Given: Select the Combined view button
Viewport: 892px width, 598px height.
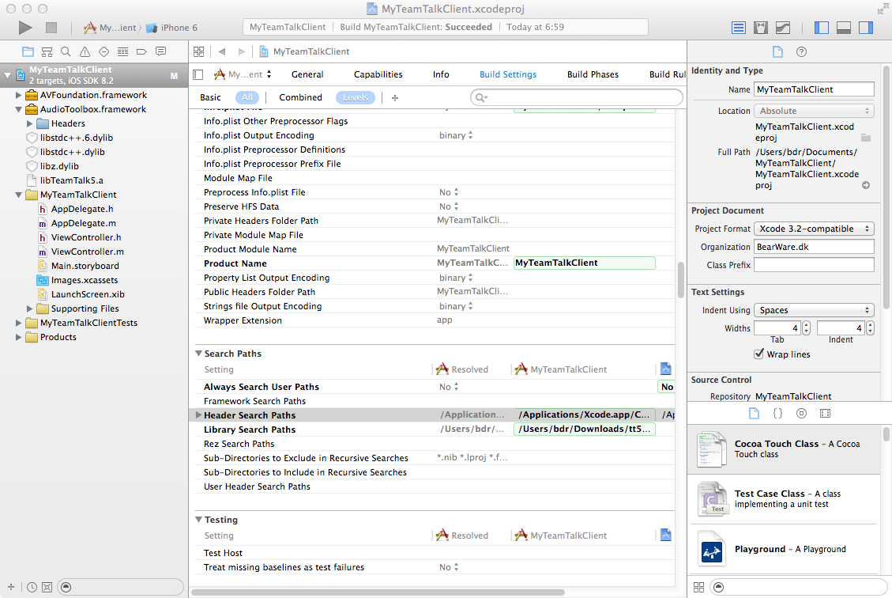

------------

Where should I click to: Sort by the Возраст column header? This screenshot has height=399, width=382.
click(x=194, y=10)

------------

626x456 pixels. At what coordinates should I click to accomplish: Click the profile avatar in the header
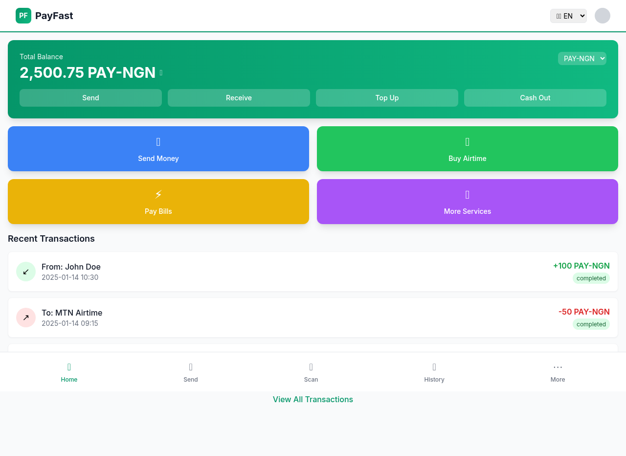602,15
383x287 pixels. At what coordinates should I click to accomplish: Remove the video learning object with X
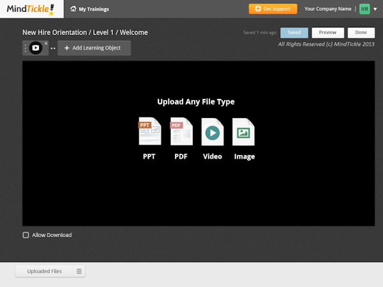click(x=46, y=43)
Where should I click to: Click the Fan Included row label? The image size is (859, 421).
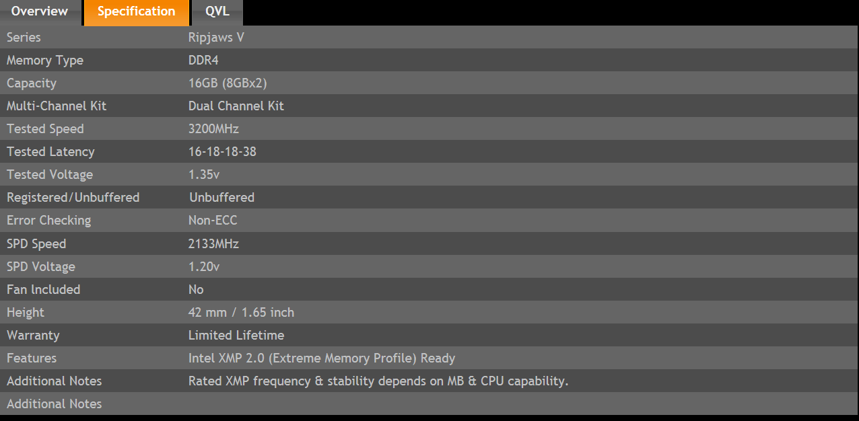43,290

------------

* [TASK] Keep both end lines and retype everything in the records above from the line containing "Given: Select the Combined view button" through the line containing "Viewport: 892px width, 598px height.", exactly, with nothing else.

* [REPLY TO THE TASK]
Given: Select the Combined view button
Viewport: 892px width, 598px height.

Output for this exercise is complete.